Bowling for birthdays

It is good to get an early start when it comes to building large motor skills. Some of my earliest memories are of the bowling alley in the rural farming community of my youth.  tbc...

Rock Camp for Dads

09 December, 2011


My daughter doesn't miss much. She is a champion at games where you compare two pictures and list what is different from the first to the second. So I wasn't surprised when she asked about the hand prints even before she was in the kitchen. Noticing them from the dining room she used a one word question, "Hands?" At first I wasn't sure what she meant, it had been two weeks since I had come back from the deathbed of my GAL child. And the drama that followed as the biological mom bullied her way into the directors office and demanded his body be embalmed and released to her rather than the foster mom distracted me from the memory of the child himself. After numerous phone calls and e-mails I was told there was a meeting set up for December 21st to find out how this happened. My daughter works in a school that this child may have attended, had he been returned to his biological mom. I described the nurses making the hand prints, watching them manipulate his hands, one by one, with the tubes and restraints, onto the ink pad and then to the paper. After repeating the process several times. The nurse kindly asked if I would like one. As she handed it across the table, I glanced at the form on the bed. In a few minutes the doctors would come in with the respiratory therapist and remove the tube that had kept him alive for the past two weeks. The last time I had attended a death I was struck by the simplicity of the process. It was just as Sogyal Rinpoche described: you exhale. And you don't inhale again. The biological mom keeps declaring her love for this child to anyone who is willing to listen.
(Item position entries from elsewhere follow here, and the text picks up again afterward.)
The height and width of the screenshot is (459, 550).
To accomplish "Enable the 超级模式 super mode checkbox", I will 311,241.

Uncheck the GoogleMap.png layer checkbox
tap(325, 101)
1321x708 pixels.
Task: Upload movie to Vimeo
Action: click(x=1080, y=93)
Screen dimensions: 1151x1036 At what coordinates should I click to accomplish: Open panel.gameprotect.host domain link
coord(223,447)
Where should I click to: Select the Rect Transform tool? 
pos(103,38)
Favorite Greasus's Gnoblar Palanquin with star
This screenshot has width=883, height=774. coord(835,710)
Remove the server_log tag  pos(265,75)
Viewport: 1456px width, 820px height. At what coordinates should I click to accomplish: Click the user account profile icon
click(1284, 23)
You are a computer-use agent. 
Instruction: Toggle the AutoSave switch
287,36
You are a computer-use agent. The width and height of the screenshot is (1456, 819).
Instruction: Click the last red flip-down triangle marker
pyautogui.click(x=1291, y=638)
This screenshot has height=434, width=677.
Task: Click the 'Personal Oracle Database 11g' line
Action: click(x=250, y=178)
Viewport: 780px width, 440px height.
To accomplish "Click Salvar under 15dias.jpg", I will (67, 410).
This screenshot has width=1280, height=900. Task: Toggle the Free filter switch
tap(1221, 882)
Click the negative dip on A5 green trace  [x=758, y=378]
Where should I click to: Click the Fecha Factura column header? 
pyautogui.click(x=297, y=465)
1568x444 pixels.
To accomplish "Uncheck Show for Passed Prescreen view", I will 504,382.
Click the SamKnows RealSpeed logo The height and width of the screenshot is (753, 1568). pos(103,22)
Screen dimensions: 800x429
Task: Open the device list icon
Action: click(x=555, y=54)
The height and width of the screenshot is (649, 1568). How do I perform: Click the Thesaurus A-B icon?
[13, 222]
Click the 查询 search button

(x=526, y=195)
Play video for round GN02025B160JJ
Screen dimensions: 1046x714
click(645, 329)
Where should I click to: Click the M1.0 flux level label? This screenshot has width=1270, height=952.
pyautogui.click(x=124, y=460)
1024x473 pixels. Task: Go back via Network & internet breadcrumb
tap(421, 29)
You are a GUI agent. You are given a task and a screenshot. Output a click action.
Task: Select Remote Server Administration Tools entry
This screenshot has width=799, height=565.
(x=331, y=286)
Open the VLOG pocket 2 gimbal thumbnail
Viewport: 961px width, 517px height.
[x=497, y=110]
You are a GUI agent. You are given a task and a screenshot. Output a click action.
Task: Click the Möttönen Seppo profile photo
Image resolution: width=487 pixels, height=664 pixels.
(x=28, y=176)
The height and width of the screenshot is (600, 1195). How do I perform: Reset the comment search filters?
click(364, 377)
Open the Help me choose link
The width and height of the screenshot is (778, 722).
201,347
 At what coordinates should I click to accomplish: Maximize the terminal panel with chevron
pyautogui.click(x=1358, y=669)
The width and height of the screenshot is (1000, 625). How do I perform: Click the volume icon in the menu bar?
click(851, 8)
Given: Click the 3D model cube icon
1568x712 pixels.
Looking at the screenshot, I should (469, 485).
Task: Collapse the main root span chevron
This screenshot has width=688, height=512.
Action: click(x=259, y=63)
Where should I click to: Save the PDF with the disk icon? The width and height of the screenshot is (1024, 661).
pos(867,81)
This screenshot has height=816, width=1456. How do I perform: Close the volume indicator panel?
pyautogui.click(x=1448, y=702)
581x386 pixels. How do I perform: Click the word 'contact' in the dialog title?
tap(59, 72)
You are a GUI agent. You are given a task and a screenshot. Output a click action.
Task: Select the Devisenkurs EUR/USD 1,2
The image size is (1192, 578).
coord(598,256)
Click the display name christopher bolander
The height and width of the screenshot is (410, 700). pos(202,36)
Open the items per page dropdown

Yet over and over I see people so caught in their addictions and compulsions that love, if this is love beyond ownership, is not enough to keep their kids safe and healthy. I watch my daughter plan her wedding, pursue her teaching license, become a dog owner. With gratitude I listen to her in my kitchen near the bookshelf which holds my various mementos, including the hand prints of a dead child, a child I feel I may have failed. But for the moment, even in face of my possible failure, I feel complete.